§ **What you need to do**:
Copy out all of the entries below without any change.

§ **Stored items**:
BEGIN
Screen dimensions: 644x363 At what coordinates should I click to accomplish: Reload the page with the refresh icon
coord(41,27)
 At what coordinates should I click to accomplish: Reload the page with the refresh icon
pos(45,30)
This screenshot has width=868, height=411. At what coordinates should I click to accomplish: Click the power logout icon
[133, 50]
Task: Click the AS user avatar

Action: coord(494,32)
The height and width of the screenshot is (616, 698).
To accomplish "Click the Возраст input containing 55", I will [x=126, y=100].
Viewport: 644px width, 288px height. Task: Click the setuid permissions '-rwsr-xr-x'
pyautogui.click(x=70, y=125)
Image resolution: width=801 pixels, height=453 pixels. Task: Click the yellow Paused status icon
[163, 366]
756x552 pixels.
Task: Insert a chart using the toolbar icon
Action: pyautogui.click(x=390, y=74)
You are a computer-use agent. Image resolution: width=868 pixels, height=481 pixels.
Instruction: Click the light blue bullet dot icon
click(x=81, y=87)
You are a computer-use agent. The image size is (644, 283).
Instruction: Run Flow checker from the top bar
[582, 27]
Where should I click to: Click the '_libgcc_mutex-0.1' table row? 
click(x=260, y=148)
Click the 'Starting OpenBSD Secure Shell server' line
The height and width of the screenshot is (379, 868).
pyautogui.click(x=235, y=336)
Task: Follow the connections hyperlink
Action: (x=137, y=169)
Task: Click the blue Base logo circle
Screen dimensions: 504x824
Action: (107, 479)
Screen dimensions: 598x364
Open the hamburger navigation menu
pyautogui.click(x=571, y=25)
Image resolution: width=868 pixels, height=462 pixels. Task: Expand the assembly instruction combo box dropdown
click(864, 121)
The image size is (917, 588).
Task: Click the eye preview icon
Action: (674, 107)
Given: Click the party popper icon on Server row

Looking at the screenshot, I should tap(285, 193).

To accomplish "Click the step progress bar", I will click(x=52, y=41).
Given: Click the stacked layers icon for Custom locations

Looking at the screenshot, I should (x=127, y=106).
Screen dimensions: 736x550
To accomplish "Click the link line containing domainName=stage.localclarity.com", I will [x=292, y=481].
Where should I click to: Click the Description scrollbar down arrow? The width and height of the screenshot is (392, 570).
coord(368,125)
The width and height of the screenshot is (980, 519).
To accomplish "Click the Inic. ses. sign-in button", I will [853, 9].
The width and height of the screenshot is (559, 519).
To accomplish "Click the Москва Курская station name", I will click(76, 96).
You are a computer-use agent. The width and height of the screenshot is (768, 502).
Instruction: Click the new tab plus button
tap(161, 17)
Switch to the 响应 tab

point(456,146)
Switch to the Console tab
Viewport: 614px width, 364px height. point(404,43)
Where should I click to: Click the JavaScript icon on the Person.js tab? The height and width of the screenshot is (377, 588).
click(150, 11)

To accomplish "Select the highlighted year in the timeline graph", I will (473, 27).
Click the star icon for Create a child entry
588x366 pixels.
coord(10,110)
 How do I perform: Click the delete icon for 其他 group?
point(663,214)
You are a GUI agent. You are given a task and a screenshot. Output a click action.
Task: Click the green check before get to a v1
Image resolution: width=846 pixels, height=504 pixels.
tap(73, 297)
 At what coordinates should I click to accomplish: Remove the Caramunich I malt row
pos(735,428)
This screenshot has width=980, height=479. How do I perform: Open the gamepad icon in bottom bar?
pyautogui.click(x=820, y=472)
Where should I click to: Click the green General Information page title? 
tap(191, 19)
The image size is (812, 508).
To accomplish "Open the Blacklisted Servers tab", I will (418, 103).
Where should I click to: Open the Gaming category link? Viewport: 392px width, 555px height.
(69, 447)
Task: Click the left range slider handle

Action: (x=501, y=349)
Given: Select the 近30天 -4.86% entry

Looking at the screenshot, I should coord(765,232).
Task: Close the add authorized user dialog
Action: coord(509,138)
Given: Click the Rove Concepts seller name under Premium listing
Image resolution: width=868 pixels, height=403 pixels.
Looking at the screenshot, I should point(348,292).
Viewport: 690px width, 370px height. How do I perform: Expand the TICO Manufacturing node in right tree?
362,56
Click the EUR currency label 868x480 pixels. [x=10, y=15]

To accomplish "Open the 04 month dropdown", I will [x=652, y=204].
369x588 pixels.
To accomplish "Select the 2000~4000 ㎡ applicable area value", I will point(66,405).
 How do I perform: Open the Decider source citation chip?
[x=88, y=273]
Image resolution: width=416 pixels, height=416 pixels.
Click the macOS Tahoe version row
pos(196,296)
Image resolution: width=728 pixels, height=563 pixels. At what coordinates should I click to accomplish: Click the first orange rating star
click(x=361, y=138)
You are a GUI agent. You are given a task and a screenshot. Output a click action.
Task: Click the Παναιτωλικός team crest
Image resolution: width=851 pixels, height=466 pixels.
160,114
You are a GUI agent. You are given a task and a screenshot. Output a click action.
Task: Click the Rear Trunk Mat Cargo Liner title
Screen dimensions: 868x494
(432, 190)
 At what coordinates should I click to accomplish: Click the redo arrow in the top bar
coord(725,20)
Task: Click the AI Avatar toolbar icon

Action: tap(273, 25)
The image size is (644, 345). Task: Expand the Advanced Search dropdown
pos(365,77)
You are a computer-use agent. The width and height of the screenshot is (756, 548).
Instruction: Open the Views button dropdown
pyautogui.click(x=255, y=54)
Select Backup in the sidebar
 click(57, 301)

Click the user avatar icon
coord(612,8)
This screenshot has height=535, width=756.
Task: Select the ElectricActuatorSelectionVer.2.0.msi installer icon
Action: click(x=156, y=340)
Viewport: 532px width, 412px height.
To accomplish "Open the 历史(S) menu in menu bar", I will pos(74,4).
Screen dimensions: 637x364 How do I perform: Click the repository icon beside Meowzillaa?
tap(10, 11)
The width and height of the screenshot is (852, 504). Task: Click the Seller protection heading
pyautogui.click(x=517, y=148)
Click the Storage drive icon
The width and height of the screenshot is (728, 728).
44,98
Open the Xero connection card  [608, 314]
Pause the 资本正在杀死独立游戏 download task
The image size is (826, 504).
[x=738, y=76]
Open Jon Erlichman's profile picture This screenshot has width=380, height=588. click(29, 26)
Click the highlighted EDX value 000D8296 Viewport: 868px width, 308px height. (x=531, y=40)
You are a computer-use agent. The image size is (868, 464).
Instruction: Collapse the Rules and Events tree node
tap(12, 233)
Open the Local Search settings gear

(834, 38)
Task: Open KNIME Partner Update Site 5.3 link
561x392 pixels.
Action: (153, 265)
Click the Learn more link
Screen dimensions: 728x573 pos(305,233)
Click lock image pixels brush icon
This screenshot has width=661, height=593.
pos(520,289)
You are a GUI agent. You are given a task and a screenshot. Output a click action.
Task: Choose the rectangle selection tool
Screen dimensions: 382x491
END
§ **Written response**:
Screen dimensions: 644x363 At what coordinates should I click to accomplish: Reload the page with the refresh icon
coord(41,27)
 At what coordinates should I click to accomplish: Reload the page with the refresh icon
pos(45,30)
This screenshot has width=868, height=411. At what coordinates should I click to accomplish: Click the power logout icon
[133, 50]
Task: Click the AS user avatar

Action: coord(494,32)
The height and width of the screenshot is (616, 698).
To accomplish "Click the Возраст input containing 55", I will [x=126, y=100].
Viewport: 644px width, 288px height. Task: Click the setuid permissions '-rwsr-xr-x'
pyautogui.click(x=70, y=125)
Image resolution: width=801 pixels, height=453 pixels. Task: Click the yellow Paused status icon
[163, 366]
756x552 pixels.
Task: Insert a chart using the toolbar icon
Action: pyautogui.click(x=390, y=74)
You are a computer-use agent. Image resolution: width=868 pixels, height=481 pixels.
Instruction: Click the light blue bullet dot icon
click(x=81, y=87)
You are a computer-use agent. The image size is (644, 283).
Instruction: Run Flow checker from the top bar
[582, 27]
Where should I click to: Click the '_libgcc_mutex-0.1' table row? 
click(x=260, y=148)
Click the 'Starting OpenBSD Secure Shell server' line
The height and width of the screenshot is (379, 868).
pyautogui.click(x=235, y=336)
Task: Follow the connections hyperlink
Action: (x=137, y=169)
Task: Click the blue Base logo circle
Screen dimensions: 504x824
Action: (107, 479)
Screen dimensions: 598x364
Open the hamburger navigation menu
pyautogui.click(x=571, y=25)
Image resolution: width=868 pixels, height=462 pixels. Task: Expand the assembly instruction combo box dropdown
click(864, 121)
The image size is (917, 588).
Task: Click the eye preview icon
Action: (674, 107)
Given: Click the party popper icon on Server row

Looking at the screenshot, I should tap(285, 193).

To accomplish "Click the step progress bar", I will click(x=52, y=41).
Given: Click the stacked layers icon for Custom locations

Looking at the screenshot, I should (x=127, y=106).
Screen dimensions: 736x550
To accomplish "Click the link line containing domainName=stage.localclarity.com", I will [x=292, y=481].
Where should I click to: Click the Description scrollbar down arrow? The width and height of the screenshot is (392, 570).
coord(368,125)
The width and height of the screenshot is (980, 519).
To accomplish "Click the Inic. ses. sign-in button", I will [853, 9].
The width and height of the screenshot is (559, 519).
To accomplish "Click the Москва Курская station name", I will click(76, 96).
You are a computer-use agent. The width and height of the screenshot is (768, 502).
Instruction: Click the new tab plus button
tap(161, 17)
Switch to the 响应 tab

point(456,146)
Switch to the Console tab
Viewport: 614px width, 364px height. point(404,43)
Where should I click to: Click the JavaScript icon on the Person.js tab? The height and width of the screenshot is (377, 588).
click(150, 11)

To accomplish "Select the highlighted year in the timeline graph", I will (473, 27).
Click the star icon for Create a child entry
588x366 pixels.
coord(10,110)
 How do I perform: Click the delete icon for 其他 group?
point(663,214)
You are a GUI agent. You are given a task and a screenshot. Output a click action.
Task: Click the green check before get to a v1
Image resolution: width=846 pixels, height=504 pixels.
tap(73, 297)
 At what coordinates should I click to accomplish: Remove the Caramunich I malt row
pos(735,428)
This screenshot has width=980, height=479. How do I perform: Open the gamepad icon in bottom bar?
pyautogui.click(x=820, y=472)
Where should I click to: Click the green General Information page title? 
tap(191, 19)
The image size is (812, 508).
To accomplish "Open the Blacklisted Servers tab", I will (418, 103).
Where should I click to: Open the Gaming category link? Viewport: 392px width, 555px height.
(69, 447)
Task: Click the left range slider handle

Action: (x=501, y=349)
Given: Select the 近30天 -4.86% entry

Looking at the screenshot, I should coord(765,232).
Task: Close the add authorized user dialog
Action: coord(509,138)
Given: Click the Rove Concepts seller name under Premium listing
Image resolution: width=868 pixels, height=403 pixels.
Looking at the screenshot, I should point(348,292).
Viewport: 690px width, 370px height. How do I perform: Expand the TICO Manufacturing node in right tree?
362,56
Click the EUR currency label 868x480 pixels. [x=10, y=15]

To accomplish "Open the 04 month dropdown", I will [x=652, y=204].
369x588 pixels.
To accomplish "Select the 2000~4000 ㎡ applicable area value", I will point(66,405).
 How do I perform: Open the Decider source citation chip?
[x=88, y=273]
Image resolution: width=416 pixels, height=416 pixels.
Click the macOS Tahoe version row
pos(196,296)
Image resolution: width=728 pixels, height=563 pixels. At what coordinates should I click to accomplish: Click the first orange rating star
click(x=361, y=138)
You are a GUI agent. You are given a task and a screenshot. Output a click action.
Task: Click the Παναιτωλικός team crest
Image resolution: width=851 pixels, height=466 pixels.
160,114
You are a GUI agent. You are given a task and a screenshot. Output a click action.
Task: Click the Rear Trunk Mat Cargo Liner title
Screen dimensions: 868x494
(432, 190)
 At what coordinates should I click to accomplish: Click the redo arrow in the top bar
coord(725,20)
Task: Click the AI Avatar toolbar icon

Action: tap(273, 25)
The image size is (644, 345). Task: Expand the Advanced Search dropdown
pos(365,77)
You are a computer-use agent. The width and height of the screenshot is (756, 548).
Instruction: Open the Views button dropdown
pyautogui.click(x=255, y=54)
Select Backup in the sidebar
 click(57, 301)

Click the user avatar icon
coord(612,8)
This screenshot has height=535, width=756.
Task: Select the ElectricActuatorSelectionVer.2.0.msi installer icon
Action: click(x=156, y=340)
Viewport: 532px width, 412px height.
To accomplish "Open the 历史(S) menu in menu bar", I will pos(74,4).
Screen dimensions: 637x364 How do I perform: Click the repository icon beside Meowzillaa?
tap(10, 11)
The width and height of the screenshot is (852, 504). Task: Click the Seller protection heading
pyautogui.click(x=517, y=148)
Click the Storage drive icon
The width and height of the screenshot is (728, 728).
44,98
Open the Xero connection card  [608, 314]
Pause the 资本正在杀死独立游戏 download task
The image size is (826, 504).
[x=738, y=76]
Open Jon Erlichman's profile picture This screenshot has width=380, height=588. click(29, 26)
Click the highlighted EDX value 000D8296 Viewport: 868px width, 308px height. (x=531, y=40)
You are a computer-use agent. The image size is (868, 464).
Instruction: Collapse the Rules and Events tree node
tap(12, 233)
Open the Local Search settings gear

(834, 38)
Task: Open KNIME Partner Update Site 5.3 link
561x392 pixels.
Action: (153, 265)
Click the Learn more link
Screen dimensions: 728x573 pos(305,233)
Click lock image pixels brush icon
This screenshot has width=661, height=593.
pos(520,289)
You are a GUI agent. You are given a task and a screenshot. Output a click action.
Task: Choose the rectangle selection tool
Screen dimensions: 382x491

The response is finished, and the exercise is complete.